Una delle domande più frequenti che mi pongono parenti, amici, o altre persone che incontro a Genova, e che forse ti stai domandando pure tu che leggi in questo momento queste mie righe, e che non rientri nelle precedenti categorie, è spesso: “ma tu cosa fai davvero durante tutto il giorno in noviziato?”
Devo ammettere che davanti a questo quesito mi trovo spesso in difficoltà. Infatti, provare a riassumere il tutto in poche frasi chiare e semplici evitando di sembrare superficiale non è semplice; per questo motivo, di solito, mi limito a fare un resoconto più o meno dettagliato delle nostre ventiquattro ore tipo, includendo i corsi di lingua, gli impegni personali nella casa, ecc.

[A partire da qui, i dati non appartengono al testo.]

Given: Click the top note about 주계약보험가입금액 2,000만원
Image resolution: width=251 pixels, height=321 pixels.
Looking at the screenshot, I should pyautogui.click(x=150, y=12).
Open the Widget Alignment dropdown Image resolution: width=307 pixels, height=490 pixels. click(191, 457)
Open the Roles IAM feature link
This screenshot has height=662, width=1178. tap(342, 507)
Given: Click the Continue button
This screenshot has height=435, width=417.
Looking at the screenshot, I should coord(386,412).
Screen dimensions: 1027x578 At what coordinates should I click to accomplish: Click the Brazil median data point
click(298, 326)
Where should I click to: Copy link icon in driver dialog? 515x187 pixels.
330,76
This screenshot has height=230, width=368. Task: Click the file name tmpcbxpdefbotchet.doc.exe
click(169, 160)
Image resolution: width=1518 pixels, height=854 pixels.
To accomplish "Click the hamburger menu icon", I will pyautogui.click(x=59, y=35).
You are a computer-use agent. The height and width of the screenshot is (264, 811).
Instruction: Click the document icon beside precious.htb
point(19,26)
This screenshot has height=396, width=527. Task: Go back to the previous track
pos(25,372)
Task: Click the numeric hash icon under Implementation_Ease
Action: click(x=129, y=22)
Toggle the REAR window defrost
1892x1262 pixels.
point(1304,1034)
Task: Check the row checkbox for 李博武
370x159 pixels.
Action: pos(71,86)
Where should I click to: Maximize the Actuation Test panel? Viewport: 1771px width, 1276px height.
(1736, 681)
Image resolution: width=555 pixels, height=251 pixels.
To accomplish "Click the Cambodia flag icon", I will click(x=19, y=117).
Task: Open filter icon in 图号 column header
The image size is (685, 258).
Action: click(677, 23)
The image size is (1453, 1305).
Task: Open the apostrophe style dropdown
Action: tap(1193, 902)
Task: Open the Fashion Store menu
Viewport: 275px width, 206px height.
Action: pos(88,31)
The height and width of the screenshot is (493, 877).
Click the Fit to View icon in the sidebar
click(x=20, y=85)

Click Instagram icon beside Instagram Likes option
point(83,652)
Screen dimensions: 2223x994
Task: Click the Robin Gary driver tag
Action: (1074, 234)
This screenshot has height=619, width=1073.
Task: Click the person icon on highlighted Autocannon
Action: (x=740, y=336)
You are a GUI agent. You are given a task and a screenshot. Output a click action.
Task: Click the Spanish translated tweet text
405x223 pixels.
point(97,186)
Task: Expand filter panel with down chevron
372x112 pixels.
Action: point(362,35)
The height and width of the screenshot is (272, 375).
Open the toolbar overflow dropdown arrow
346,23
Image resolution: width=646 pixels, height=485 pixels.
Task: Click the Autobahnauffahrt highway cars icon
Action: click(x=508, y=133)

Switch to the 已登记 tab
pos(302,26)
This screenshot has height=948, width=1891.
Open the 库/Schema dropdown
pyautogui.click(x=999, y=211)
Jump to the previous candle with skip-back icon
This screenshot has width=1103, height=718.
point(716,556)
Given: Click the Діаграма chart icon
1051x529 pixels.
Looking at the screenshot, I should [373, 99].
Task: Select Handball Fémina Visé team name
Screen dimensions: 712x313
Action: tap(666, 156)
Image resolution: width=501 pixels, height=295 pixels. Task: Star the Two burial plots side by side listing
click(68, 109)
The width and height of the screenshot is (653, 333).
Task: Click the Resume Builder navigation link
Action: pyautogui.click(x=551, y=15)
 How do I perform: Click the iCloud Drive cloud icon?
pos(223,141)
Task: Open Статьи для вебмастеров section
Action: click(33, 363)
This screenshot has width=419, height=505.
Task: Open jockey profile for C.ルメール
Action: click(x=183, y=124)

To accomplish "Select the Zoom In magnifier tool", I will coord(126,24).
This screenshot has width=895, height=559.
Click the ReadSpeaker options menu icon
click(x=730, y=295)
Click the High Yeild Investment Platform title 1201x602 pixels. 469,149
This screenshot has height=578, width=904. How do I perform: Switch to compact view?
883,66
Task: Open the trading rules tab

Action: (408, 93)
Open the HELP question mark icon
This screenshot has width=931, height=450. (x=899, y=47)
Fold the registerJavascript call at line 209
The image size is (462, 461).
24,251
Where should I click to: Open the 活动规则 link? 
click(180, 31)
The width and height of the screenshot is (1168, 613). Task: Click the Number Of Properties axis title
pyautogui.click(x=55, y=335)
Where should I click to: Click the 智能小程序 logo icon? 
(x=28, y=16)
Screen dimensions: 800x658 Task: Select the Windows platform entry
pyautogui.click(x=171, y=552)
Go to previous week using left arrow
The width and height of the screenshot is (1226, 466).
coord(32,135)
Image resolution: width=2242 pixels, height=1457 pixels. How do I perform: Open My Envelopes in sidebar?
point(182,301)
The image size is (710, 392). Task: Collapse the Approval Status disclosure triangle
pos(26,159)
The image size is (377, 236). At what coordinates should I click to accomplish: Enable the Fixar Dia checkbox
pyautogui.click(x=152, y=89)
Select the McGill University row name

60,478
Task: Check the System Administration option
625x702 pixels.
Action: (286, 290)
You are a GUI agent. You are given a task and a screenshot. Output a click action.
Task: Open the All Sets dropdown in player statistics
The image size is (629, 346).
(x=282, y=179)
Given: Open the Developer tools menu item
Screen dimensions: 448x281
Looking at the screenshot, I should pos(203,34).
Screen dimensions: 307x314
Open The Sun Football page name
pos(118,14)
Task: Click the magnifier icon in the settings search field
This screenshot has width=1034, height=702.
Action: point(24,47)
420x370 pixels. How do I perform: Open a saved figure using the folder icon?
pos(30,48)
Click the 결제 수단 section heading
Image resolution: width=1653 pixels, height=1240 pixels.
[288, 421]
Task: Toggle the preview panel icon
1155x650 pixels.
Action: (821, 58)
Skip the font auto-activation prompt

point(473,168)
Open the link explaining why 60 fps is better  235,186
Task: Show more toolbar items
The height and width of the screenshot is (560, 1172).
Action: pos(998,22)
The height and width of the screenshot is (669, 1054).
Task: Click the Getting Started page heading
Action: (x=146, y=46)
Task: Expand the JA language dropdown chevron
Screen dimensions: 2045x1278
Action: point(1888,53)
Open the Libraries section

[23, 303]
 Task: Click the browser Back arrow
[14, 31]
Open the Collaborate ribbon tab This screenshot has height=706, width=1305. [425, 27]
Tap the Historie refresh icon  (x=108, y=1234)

Tuttavia, dopo aver dato queste risposte generalmente mi sembra di aver raccontato solo una piccolissima parte di quello che realmente vivo qui.
Un’immagine che ha aiutato in primis me a comprendere e interiorizzare come trascorro il mio tempo è quella di quando vado a fare un due tiri al canestro nel nostro campetto polifunzionale, dove a volte hanno luogo anche epiche sfide a pallavolo tra noi novizi.
Chi gioca, o ha giocato, a pallacanestro, sa molto bene che una delle cose che si sperimenta tornando dopo moltissimo tempo a calcare il parquet, nel nostro caso, il cemento, è la difficoltà nel compiere in maniera naturale il semplice meccanismo di tiro.
Di per sé questo potrebbe sembrare estremamente banale: si piegano le gambe, con i piedi rivolti al canestro, si prende la palla con la propria mano forte, lasciando uno spazietto tra il palmo e la sfera, cercando di formare tre angoli retti con le articolazioni di polso, gomito e spalla, mentre l’altra mano ha il compito solo di sostegno laterale per la palla. A questo punto, tenendo lo sguardo sul ferro interno del canestro, si dovrebbe eseguire un movimento continuo che porti a distendere tutto il corpo e come mi raccomandava il mio allenatore, al momento del rilascio della palla, a “spezzare il polso”, portando le dita, in maniera figurata, all’interno del canestro.
Di per sé il tutto sembra abbastanza semplice, anche perché stiamo parlando di basket non di fisica teorica. Eppure la fluidità dell’intero movimento e il rigore con cui si eseguono questi facili movimenti, sono spesso alla base del buon esito di un tiro, assieme al capire come impiegare le proprie forze. Infatti all’inizio, a causa della fretta, tendevo spesso o ad accelerare alcuni movimenti, oppure a dimenticare di eseguirne degli altri perché mi soffermavo su un solo passaggio.
In ogni caso, quello che ne veniva fuori di solito era un deludente tiro sbagliato; per non parlare di quando, preso da qualche delirio di emulazione di altri, mi mettevo a tirare da sette – otto metri, facendo aumentare la gravità dell’errore in maniera esponenziale.
Quindi l’unica soluzione davanti ai miei primi terribili e dolorosi sbagli è stata quella di armarmi di santa pazienza e decidermi a ripartire dalle basi e pian pianino, iniziando da una distanza pressoché inesistente, in maniera molto diligente, riprendere e rendere naturali, prima nella testa e poi nel corpo, tutti i movimenti necessari.
Tutto ciò non è stato alla fin fine molto differente, per me, da quello che ho fatto quotidianamente in questi primi mesi in noviziato. Si è trattato di un periodo privilegiato della mia vita in cui ho potuto riprendere in mano tanti aspetti, situazioni, relazioni che mi hanno anche aiutato ad arrivare fino a qui, ma che a causa del disuso o del non corretto impiego attuale, avevano bisogno di una seria revisione.
E così, con calma, ripartendo a volte dall’inizio, ho potuto cominciare a ridare la giusta collocazione a differenti ambiti della mia storia, senza troppa fretta, facendo attenzione anche a quelli che potrebbero sembrare dei semplici “dettagli”, ma senza distogliere lo sguardo dalla visione globale di insieme.
Inoltre, come nello scontro con i miei piccoli errori “tecnici” di un semplice tiro a canestro così pure nella preghiera, un aspetto importante da tenere in considerazione per me, è stato quello di imparare a saper dare il giusto tempo alle cose: a non voler accelerare i tempi, anzi a volte anche essere disposti a ricominciare da capo, per poterle quindi metabolizzare e portare in profondità, ricordandosi\imparando che molto di quello che raccolgo non dipende da me.
Quindi, ritornando alla domanda iniziale, “che cosa faccio qui?” la risposta, parafrasando i Foo Fighters, è, in fin dei conti:“sto imparando a tirare a canestro di nuovo”.